I have often written of the similarities between choosing a builder and choosing a mate. Both are high-risk games of chance with no guarantee that things will work out OK in the end. I have always assumed that people spent rather more time and care on mate selection than on choosing a contractor but recently I have started to have my doubts. There was a witty little aphorism in this week’s The Week which stated that it doesn’t really matter who you marry because they invariably turn out to be someone different. Maybe it’s the same with hiring contractors.

To hear some people complain about their builders, you’d think they were talking about their estranged spouses. And as for going off and starting another job mid-way through yours — well, it’s adultery by any other name. But what is even stranger is to hear some men complaining about being “done over” by their ex-wives in ways that sound just like a good old building dispute.
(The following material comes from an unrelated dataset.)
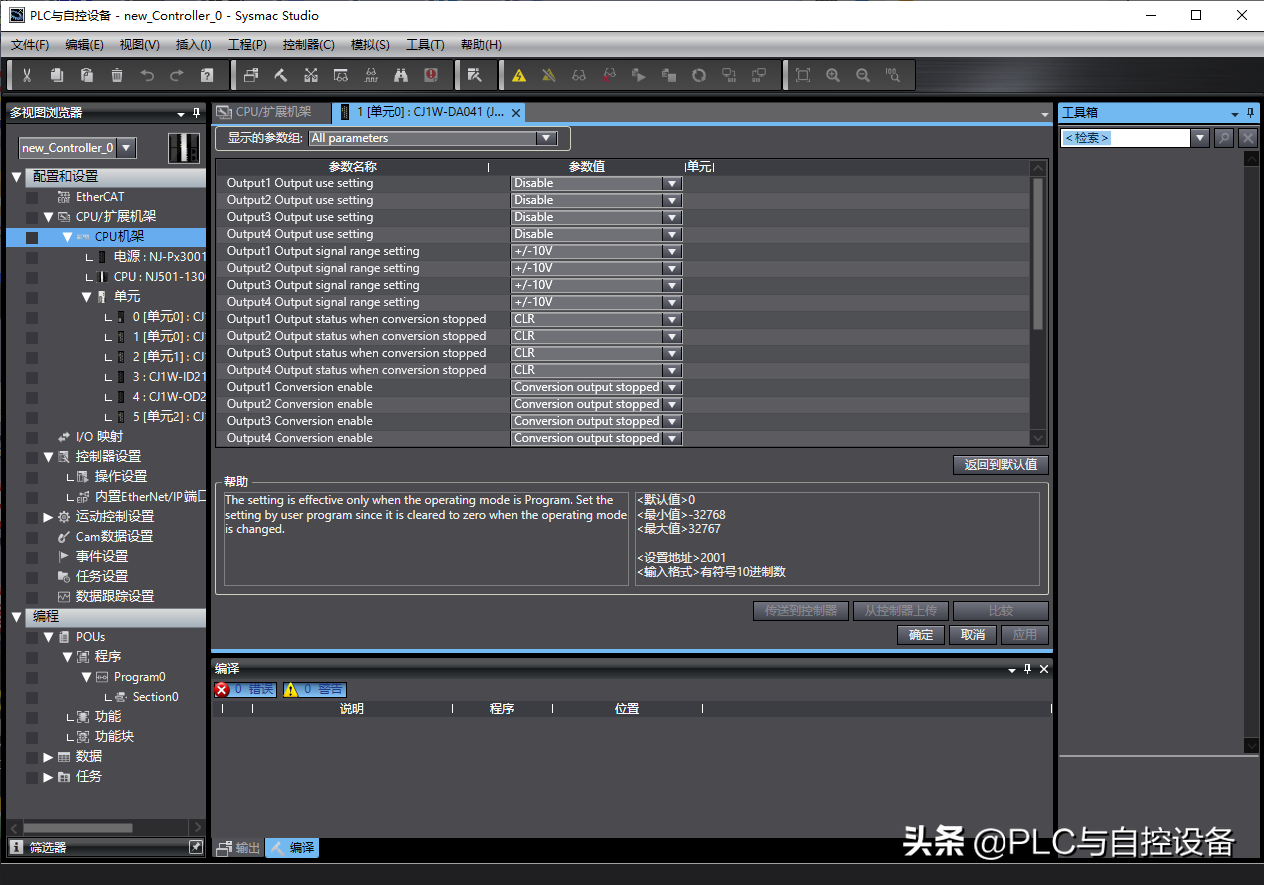Switch to the CPU/扩展机架 tab
The image size is (1264, 885).
(x=265, y=112)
The standard routine for hiring builders is something akin to an arranged marriage. You check them out, you ask them to tender, like inspecting the dowry, and you refer to your elders (architect?) for reassurance. This all stems from the fact that we have been taught not to trust our own judgement about builders and that somehow an assortment of other routines will make a better job of it than we will. Maybe they will, maybe they won’t.

But yesterday I took a call from Clive Fewins, a fellow journalist on Homebuilding & Renovating, who was telling me about an article he had written about a couple who wanted an extension built onto their house and they rather wanted the neighbour’s builders to do the work. These guys were working right next door so they could see what they were like and the neighbours themselves weighed in full of praise. The builders were interested and produced a quote that looked to be OK. But then the couple had an attack of the wobbles and decided that they really ought to check out some other builders, just to make sure they weren’t being ripped off. So they put their job out to tender to four other builders. One came back with a much higher quote, the other three didn’t bother to come back with any quotations at all. But they spent about three months waiting for all this to become clear. During which time, the neighbour’s builders had got busy on other work and instead of starting seamlessly on their extension after finishing with the neighbours, they now had to wait nine months for them to come back. Oh, and the price had gone up.
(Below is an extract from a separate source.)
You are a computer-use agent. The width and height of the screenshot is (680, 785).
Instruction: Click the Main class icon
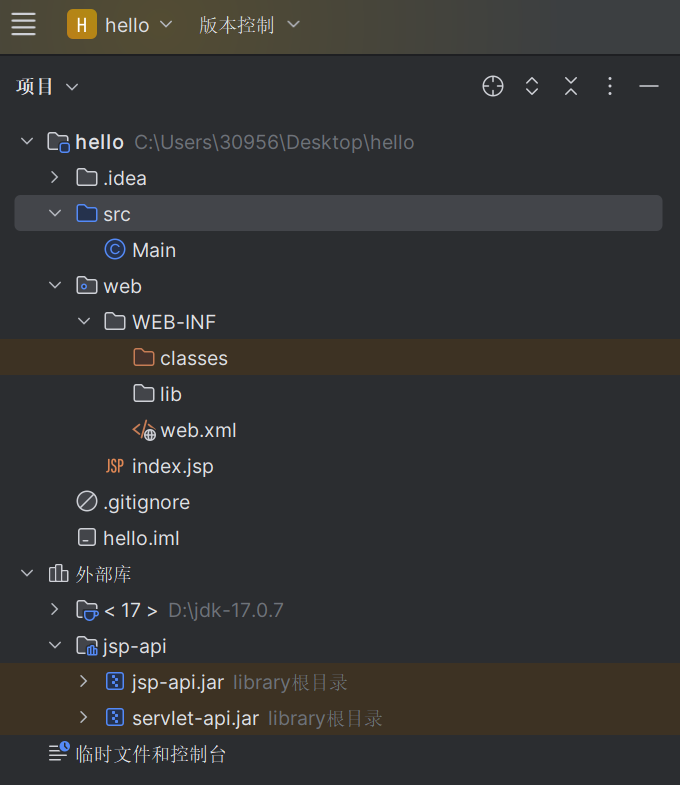(x=115, y=250)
So the net result of all this tendering process was that the job was delayed by nearly a year and it cost more than it would have done if they hadn’t bothered with it.

There is a sneaking admiration for the institution of the arranged marriage among us Anglo-Saxons. We seem to be so bad at keeping marriages together these days, that we suspect that it would be better for all concerned if our parents chose a mate for us. But I have my doubts. If building disputes are anything to go by, your parents are just as likely to select a useless spouse as you are yourself. And if and when anything goes wrong, they’d be the ones in the firing line. I am not sure the chances of forming a lasting relationship can be made any more favourable by letting the head rule the heart in such matters.
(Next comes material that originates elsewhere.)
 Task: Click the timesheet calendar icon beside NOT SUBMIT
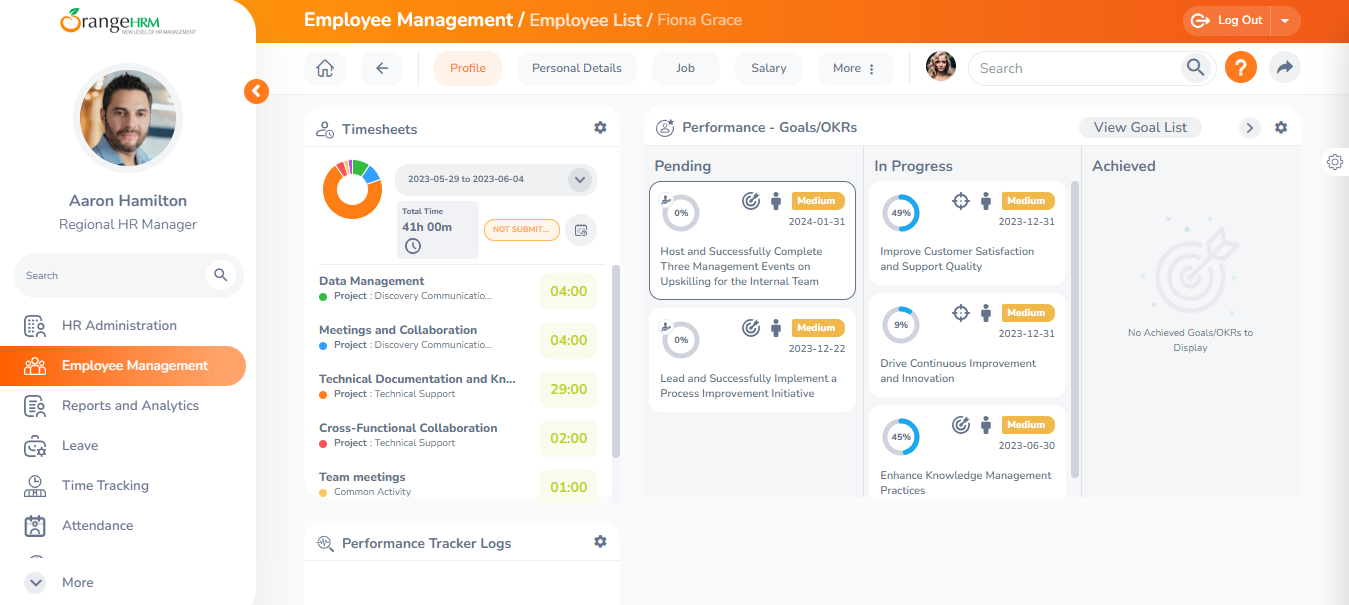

The question is how much difference does due diligence and the tendering process really make to the successful outcome of a building job? There is ultimately no way of knowing because there is no way of measuring outcomes. But, as this little story shows, sometimes it must make sense to throw caution to the wind and just hire the obvious candidates, rather than phaffing about with all the rigmarole of a professionally run beauty contest.

1 comment:

  1. I hope you don't mind...but I figured out how to do the links and put your blog in my link list on my blog (I had already done the "Blog This" thing but that post was getting pretty far back there (I had hoped it would make a link list and put it in there but it didn't).

    As for the builders...I had a similar situation where the neighbors were having their roof done and the guy gave me a quote of $3800 to do mine. Great price for what will be about a $6000 roof with anyone else (Big barn shaped house so it's a lot of roof). I bawlked on hiring them though because I saw how half-assed they were on the job next door. One day they'd show up at 7am and start yelling and nailing, the next day they'd arive just before 11, then they'd dissapear for 3 days. Plus I frequently saw one of them walking into one of the bars in town after they'd have a fight and he'd walk off the job.
    Note to self...Never trust a contractor that crosses out the name and phone number and writes his first name and number on the business card.